TASmanian Sport & Coaching Collective
TASmanian Sport & Coaching Collective

Dean Boxall

Dean boxall
Dean Boxhall Photo credit to abc.net.au

Is Dean Boxhall a nutter or coach invested?
It’s been plastered all over the news all over the world, the reaction of Arianne Titmus’ coach Dean Boxhall when the TASMANIAN won the 400m freestyle in Tokyo, seemingly weeks ago now.
Boxhall carried on like a pork chop when his charge beat home American Katy Ledecky to send Tasmania, Steve Titmus and the country into applause. His “dance”, as we will call it, saw him jump, fist pump, dry hump a balustrade and scare the hell out of a poor volunteer who wanted him desperately to stick his mask back on in case he infected the whole country with the spittle flying out of him.
Reactions have been extreme to this dance. Some are saying it is disrespectful to the sport, to the hosts, to Titmus and a show of emotion that detracted from the swimmer achieving a lifelong dream. Others have said it was raw, pure emotion and the best reaction since Kevin Sheedy’s jacket waving for Essendon against the West Coast Eagles.
For me, initially, I thought it was an example of “those who can’t do, coach” and a coach living vicariously through his athlete reaching a height he never would.
But the more I think about it the more I am happy with how Boxhall handled the moment. While the athlete will have a gold medal in their sock drawer for life, we as coaches know there is so much effort that goes in to preparing an athlete. The hours and hours of training session planning, research into techniques, exercises, programs and recovery and sports psychology required of a coach at any level is immense.
For Boxhall, when Titmus touched the wall in that 400 it was the culmination of years of training, being at training and events before and after dark and spending more time at the venue than the athlete.
Boxhall epitomised a coach who has put his heart and soul into helping another person realise a dream.
So, what can we as coaches learn from this?
Keep turning up – I know it’s hard in the middle of winter to turn up when it’s raining buckets and blowing a bluster but that dedication rubs off on players and athletes.
Lead from the front – I love seeing the raw emotion of sport.
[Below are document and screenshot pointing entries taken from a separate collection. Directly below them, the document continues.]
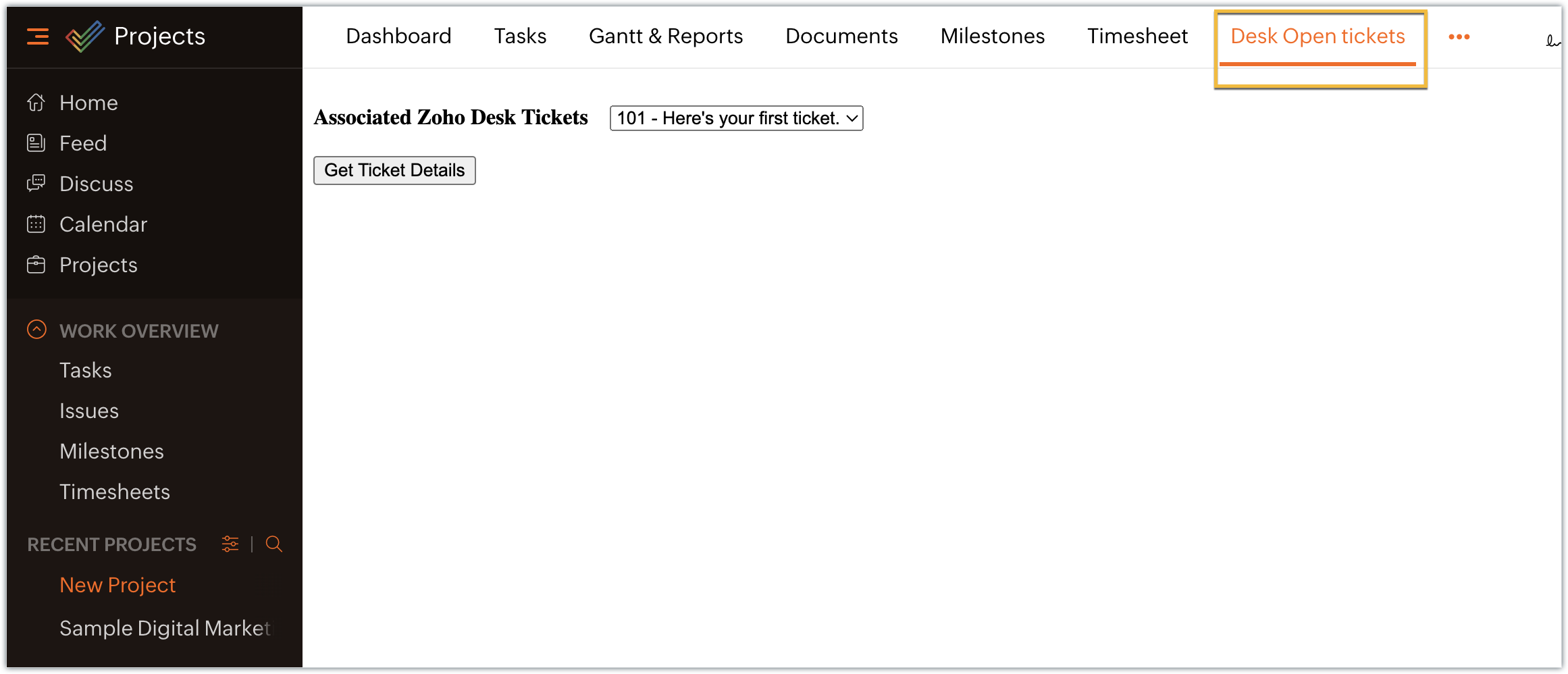Click the Get Ticket Details button

pos(394,170)
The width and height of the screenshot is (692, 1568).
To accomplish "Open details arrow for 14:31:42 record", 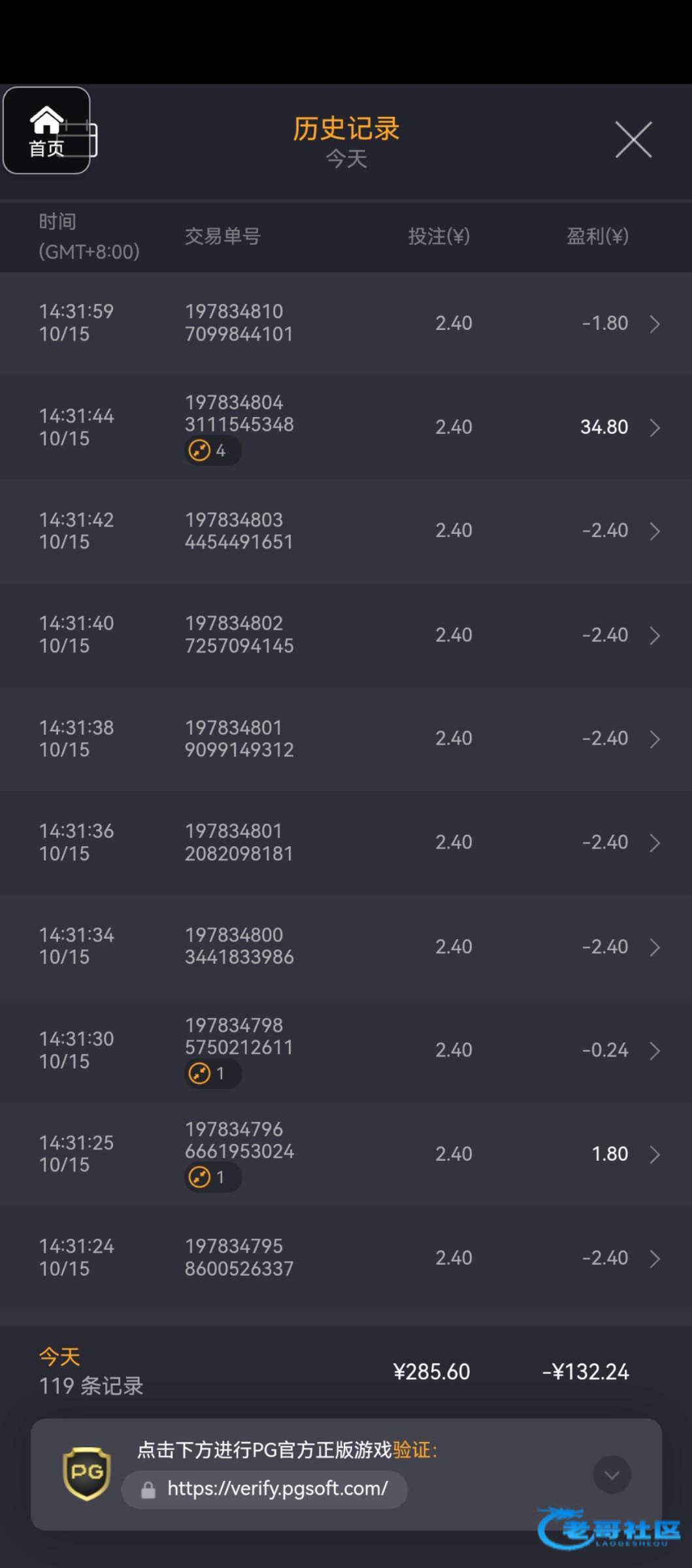I will pos(655,531).
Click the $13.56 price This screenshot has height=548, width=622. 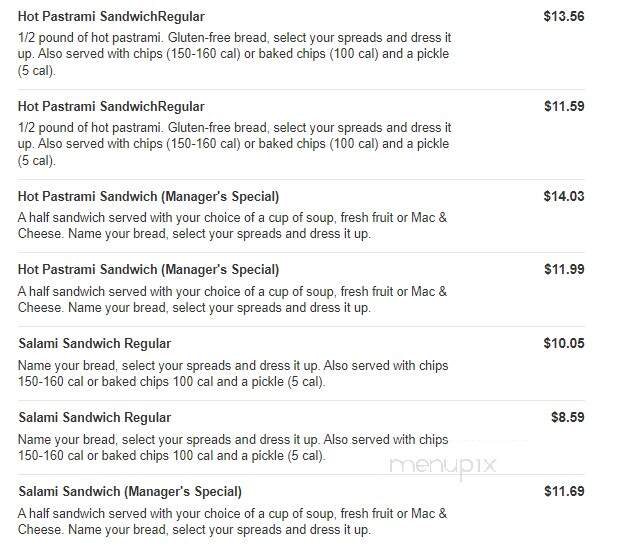[564, 16]
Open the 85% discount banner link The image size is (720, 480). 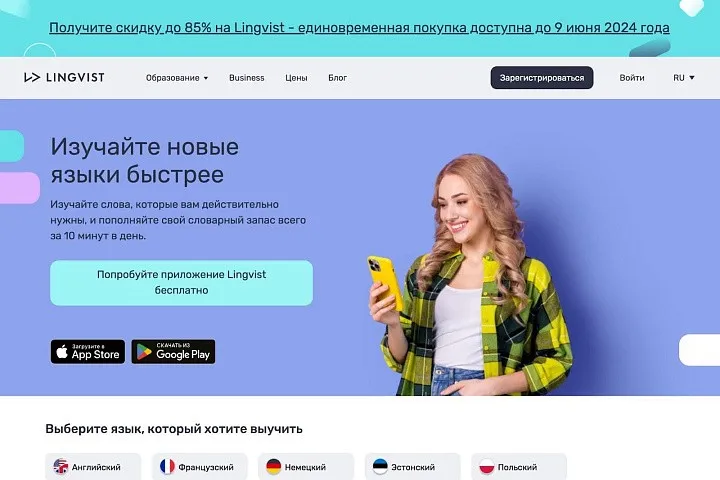[x=359, y=28]
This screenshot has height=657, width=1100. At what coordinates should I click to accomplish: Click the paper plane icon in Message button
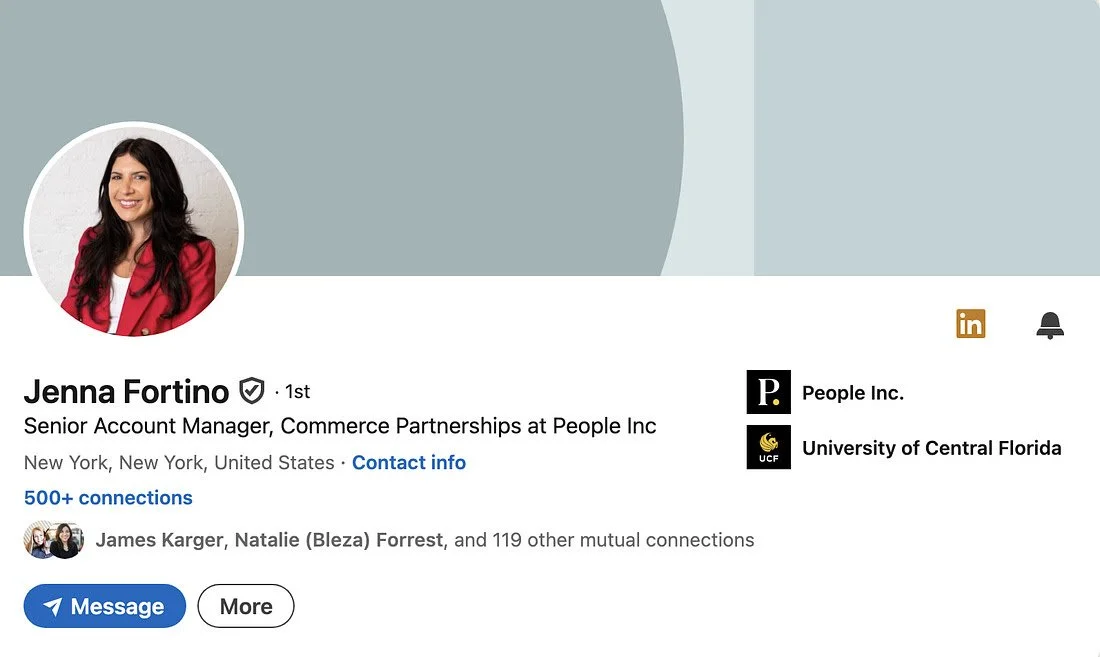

It’s what makes it better theatre than theatre itself. Create an environment where participants can express themselves.
Get interested – Know, as best you can, your athletes PB or how many goals they have scored or what their favourite colour or footy team is. This all creates a connection between athlete and coach that will strengthen trust.
We ask our player and athletes to play with passion, let’s show some ourselves, like Dean.